I have the same20 Suz motor for a Shadowcast 16
Texas based - I gone for 4 blade to 3 blade with jack plate
Today running 3 blade Power Tech SS 9.5 x 8 1X cup srt 3 R8PS215
one guy & tackle - 24mph
2 guys &tackle - 21 max


----------



## Mardar1 (Aug 7, 2019)

MMc said:


> I was having the same rev limit issue with the DF20A on my ShadowCast. Bought a Solas Amita 9-1/4 x 11 and it has worked great. Fixed the rev limit and I have had no issues with it fitting or rubbing on the housing.


are you running a jack plate?


----------



## Cambo (Jan 17, 2017)

Figured it out. There is a “thruster washer” that was missing that comes separate. I have that coming this week and it should fit correctly. 

No jack plate. Hopefully adding some pitch to it will stop it from hitting the rev limiter. 

Thanks for the input guys...


----------



## MMc (Sep 27, 2018)

Mardar1 said:


> are you running a jack plate?


No, not running a jack plate.


----------



## sydngoose (Oct 1, 2017)

call Ken at Prop Gods. He'll set you up just right.


----------



## merceric (Aug 15, 2021)

i have a new solas stainless12 pitch you can try.i live in cape coral fl eric 239-265-3292


----------



## merceric (Aug 15, 2021)

i have a new solas 12 pitch stainless you can try.eric 239-265-3292


----------



## Mardar1 (Aug 7, 2019)

for my 20HP suzDT


Mardar1 said:


> are you running a jack plate?


I used a 3 blade 9.5 x 8 ss , the prop that was on the engine new was 9.25 x 9 alum. I also tried a 4 blade SS 8.5 x 10, but a got carbon issues due to low RPM 4000 to 5300max. I was told my Baumann Prop Houston to drop a pitch if I was going to SS prop. now I running 20 MPH plus with SS 9.5 at 5900 to 6100 rpm tackle two guy 225 & 190 Lb

comments please


----------



## adist (Aug 20, 2018)

Hey Cambo, I have gladesmen with the same motor and I'm running a 10 inch pitch stainless powertech prop. I bought it used from a microskiff user and the only thing is that I had to buy a thick stainless washer to get the nut to tighten down on the hub. I run about 29 mph solo with a light load and 25-26mph with a buddy and gear. I love the prop but I don't know if it's my prop or trim setup that throws a bunch of water up the transom and water ends up inside the boat when I run WOT. Do you run into this issue?


----------



## Cambo (Jan 17, 2017)

Update - the spacer made the solas prop fit just right. Weird that when I bought it there was nothing saying or even suggesting that you would need that spacer kit (comes with the cotter pin, spacers, and a new nut).
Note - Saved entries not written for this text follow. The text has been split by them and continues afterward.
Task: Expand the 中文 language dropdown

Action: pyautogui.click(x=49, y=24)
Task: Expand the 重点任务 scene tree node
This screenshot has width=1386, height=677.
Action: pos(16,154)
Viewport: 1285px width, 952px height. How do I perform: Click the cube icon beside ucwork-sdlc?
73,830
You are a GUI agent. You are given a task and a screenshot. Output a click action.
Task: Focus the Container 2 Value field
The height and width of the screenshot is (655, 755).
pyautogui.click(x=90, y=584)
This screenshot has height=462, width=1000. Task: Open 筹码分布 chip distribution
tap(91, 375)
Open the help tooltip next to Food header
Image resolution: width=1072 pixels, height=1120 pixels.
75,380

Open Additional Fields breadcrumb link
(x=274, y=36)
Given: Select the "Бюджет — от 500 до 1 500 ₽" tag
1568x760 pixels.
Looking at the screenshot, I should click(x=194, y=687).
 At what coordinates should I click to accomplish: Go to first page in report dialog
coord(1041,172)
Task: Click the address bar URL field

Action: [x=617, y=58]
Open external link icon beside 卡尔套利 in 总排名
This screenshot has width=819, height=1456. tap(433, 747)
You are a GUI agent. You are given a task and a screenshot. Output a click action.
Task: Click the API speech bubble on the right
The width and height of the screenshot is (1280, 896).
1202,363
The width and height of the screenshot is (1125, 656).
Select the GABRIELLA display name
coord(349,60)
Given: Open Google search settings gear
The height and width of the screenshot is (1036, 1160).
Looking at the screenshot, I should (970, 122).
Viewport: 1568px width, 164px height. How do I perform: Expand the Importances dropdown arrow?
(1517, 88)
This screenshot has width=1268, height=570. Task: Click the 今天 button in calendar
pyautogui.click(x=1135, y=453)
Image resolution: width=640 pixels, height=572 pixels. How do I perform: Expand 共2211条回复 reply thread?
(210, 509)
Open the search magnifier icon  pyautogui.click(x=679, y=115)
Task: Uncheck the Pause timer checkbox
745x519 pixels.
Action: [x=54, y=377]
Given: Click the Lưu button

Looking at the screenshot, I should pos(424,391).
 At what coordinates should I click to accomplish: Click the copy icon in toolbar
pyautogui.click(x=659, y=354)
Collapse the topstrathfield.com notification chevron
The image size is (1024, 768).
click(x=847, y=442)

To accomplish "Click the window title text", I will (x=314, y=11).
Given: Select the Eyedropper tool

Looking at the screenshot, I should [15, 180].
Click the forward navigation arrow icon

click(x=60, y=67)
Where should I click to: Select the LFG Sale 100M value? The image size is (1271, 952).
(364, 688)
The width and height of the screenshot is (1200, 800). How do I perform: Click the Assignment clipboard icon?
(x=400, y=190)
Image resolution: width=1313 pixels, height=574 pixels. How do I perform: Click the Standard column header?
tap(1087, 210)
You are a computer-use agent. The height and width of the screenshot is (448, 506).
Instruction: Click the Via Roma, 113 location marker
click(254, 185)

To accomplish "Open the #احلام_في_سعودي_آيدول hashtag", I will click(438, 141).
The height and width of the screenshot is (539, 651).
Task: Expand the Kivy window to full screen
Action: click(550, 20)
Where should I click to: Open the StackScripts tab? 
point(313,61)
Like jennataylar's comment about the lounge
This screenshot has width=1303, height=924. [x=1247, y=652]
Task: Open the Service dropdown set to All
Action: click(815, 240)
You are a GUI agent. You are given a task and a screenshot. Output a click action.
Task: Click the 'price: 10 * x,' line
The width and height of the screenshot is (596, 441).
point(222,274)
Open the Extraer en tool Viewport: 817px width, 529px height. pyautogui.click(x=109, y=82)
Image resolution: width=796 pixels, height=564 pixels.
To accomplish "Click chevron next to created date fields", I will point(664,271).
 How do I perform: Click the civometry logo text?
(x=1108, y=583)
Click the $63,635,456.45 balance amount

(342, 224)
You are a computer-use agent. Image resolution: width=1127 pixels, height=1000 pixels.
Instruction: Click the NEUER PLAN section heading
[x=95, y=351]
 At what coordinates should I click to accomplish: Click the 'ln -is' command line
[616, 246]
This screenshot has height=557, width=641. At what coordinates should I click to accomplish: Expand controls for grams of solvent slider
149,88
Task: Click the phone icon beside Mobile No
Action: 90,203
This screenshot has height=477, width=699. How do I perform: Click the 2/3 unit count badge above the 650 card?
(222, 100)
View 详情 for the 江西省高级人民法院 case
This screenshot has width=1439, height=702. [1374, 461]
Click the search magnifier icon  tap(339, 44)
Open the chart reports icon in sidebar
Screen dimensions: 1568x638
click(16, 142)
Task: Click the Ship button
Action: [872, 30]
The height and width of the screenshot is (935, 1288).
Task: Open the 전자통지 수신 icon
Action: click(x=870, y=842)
The 11 pitch aluminum fixed the rev limiter issue too. I assume if you go to stainless like @adist you should down pitch to 10 to get it right on a Gladesman. 

Appreciate the replies guys. Hope this helps ppl with the Suzuki DF20A and/or Gladesmans


----------



## Cambo (Jan 17, 2017)

adist said:


> Hey Cambo, I have gladesmen with the same motor and I'm running a 10 inch pitch stainless powertech prop. I bought it used from a microskiff user and the only thing is that I had to buy a thick stainless washer to get the nut to tighten down on the hub. I run about 29 mph solo with a light load and 25-26mph with a buddy and gear. I love the prop but I don't know if it's my prop or trim setup that throws a bunch of water up the transom and water ends up inside the boat when I run WOT. Do you run into this issue?
> View attachment 201415
> View attachment 201416


I don't have an issue with spray shooting up into the skiff. Really the only time I notice a little more spray is when the trim tabs are down and sometimes when the wind is right it can get your back a little wet. Not enough to collect anywhere. Maybe play around with the tabs and see if there is anything sticking out that causes the spray. My buddy had a Biscayne that did that and it was something weird like the end of the rub rail that directed water up into the cockpit with the trim tabs just right.


----------



## adist (Aug 20, 2018)

I’ll have to figure out what’s doing that. Let’s see some pictures of your gladesmen! I’ve got hull #9


----------



## Cambo (Jan 17, 2017)

That’s a sweet skiff. Here’s mine at the ramp… How can you tell what hull number you have?
Mine was made in 06’


----------



## adist (Aug 20, 2018)

Dude, that color combo is beautiful, I love the powder coated platform and grab bar. Nice little cast and blast skiff! You should be able to read the hull number on the HIN plate on the transom on the starboard side. It should read IEC and then some numbers, the hull number should have some zeros in front of it.


----------



## N816kc (Jan 31, 2021)

Just got a Powertech for my Tohatsu 20 from Ken, mounted and ready to test. Quite a bit of cup compared to the stock prop.


----------



## merceric (Aug 15, 2021)

hey n816kc did you test your prop,what pitch is it


----------



## N816kc (Jan 31, 2021)

11” pitch. Only had it out a short time, need to get back out with less traffic and wake action. Felt like I made a little better speed in midrange throttle settings (better torque?) but lost a mph on top end. Better out of the hole for sure. Probably a good compromise.


----------